Top of Page extract
Bathurst and Cowra EDs each had an eight per cent increase in presentations, with numbers climbing from 6262 to 6763, and 1721 to 1858 respectively.
Bathurst Hospital general manager Cathy Marshall said a number of strategies had been put in place in the ED.
"This has included using nurse practitioners, working with medical staff where required, to care for less urgent cases," she said.
A physiotherapist assesses and treats some sporting and muscular injuries, and an after hours GP clinic operates on site.
Dubbo's ED was by far the busiest during the reporting period, but it experienced the smallest growth in presentations, up by 6.2 per cent from 8085 to 8588.
General manager of Dubbo Hospital, Debra Bickerton, said the ED had been extremely busy during this period and despite the increase in presentations 72.7 per cent of people were treated on time.
Lithgow Hospital's ED, which is located in the Nepean Blue Mountains Local Health District, experienced a 7.9 per cent jump in presentations (from 3059 to 3301).
Despite the flood of sick and injured people into EDs across Western NSW, every hospital treated the most urgent cases within clinically recommended time frames.
Mr McLachlan said the district had performed well in key areas and demonstrated that local hospitals could handle complex emergency cases.
"Getting patients to hospitals that can provide the right level of care is critical, particularly when there is a very severe injury or illness," he said.
"It's testament to the work of our staff, and the investment in our hospitals that we can see our role in complex emergency work strengthening."
Bottom of Page extract
Top of Information shown
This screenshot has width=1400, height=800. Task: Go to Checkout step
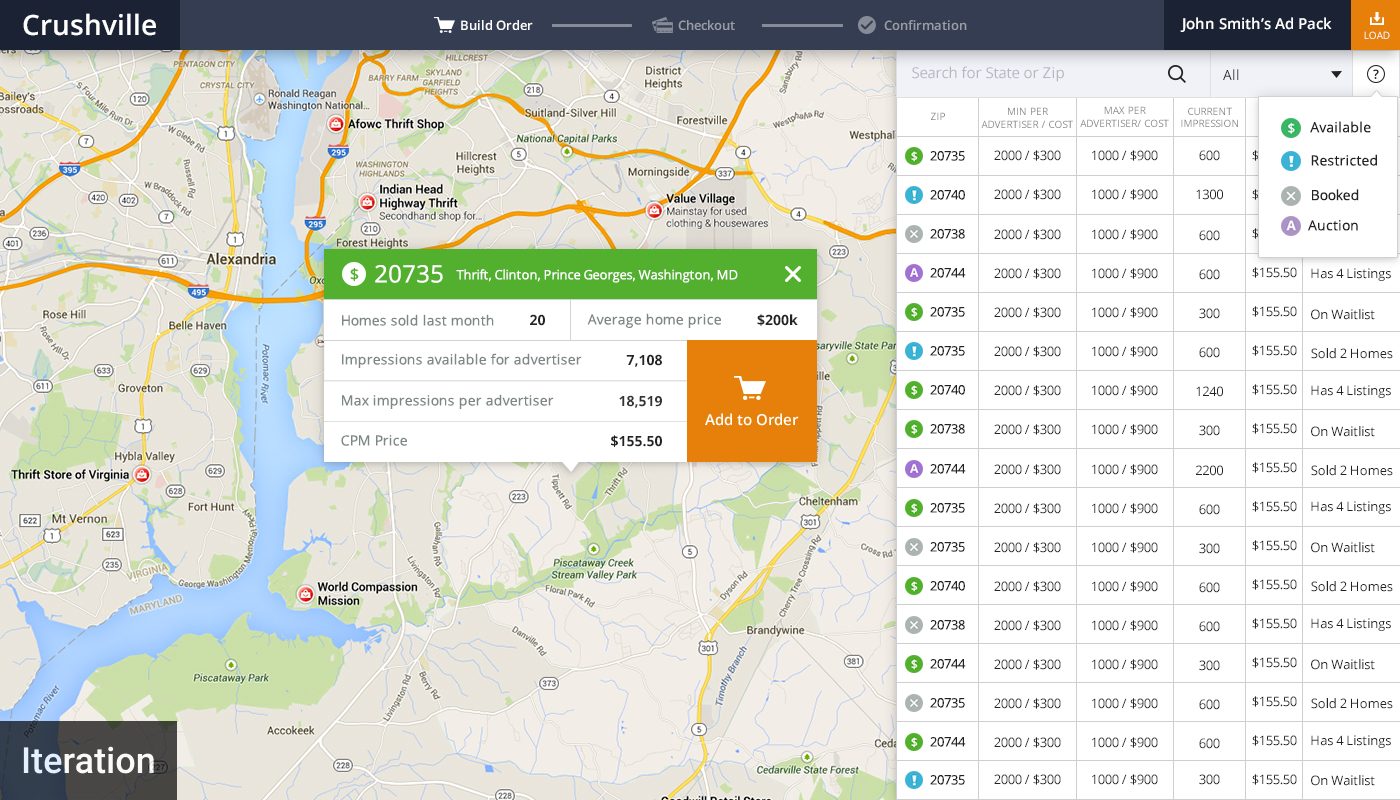694,25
Bottom of Information shown
> **Instructions for the task**: Retype, word for word, the part of the emergency department passage that opens with the words containing "Lithgow Hospital's ED, which" and closes with "recommended time frames.". The material is not needed for this.

> **Your response**:
Lithgow Hospital's ED, which is located in the Nepean Blue Mountains Local Health District, experienced a 7.9 per cent jump in presentations (from 3059 to 3301).
Despite the flood of sick and injured people into EDs across Western NSW, every hospital treated the most urgent cases within clinically recommended time frames.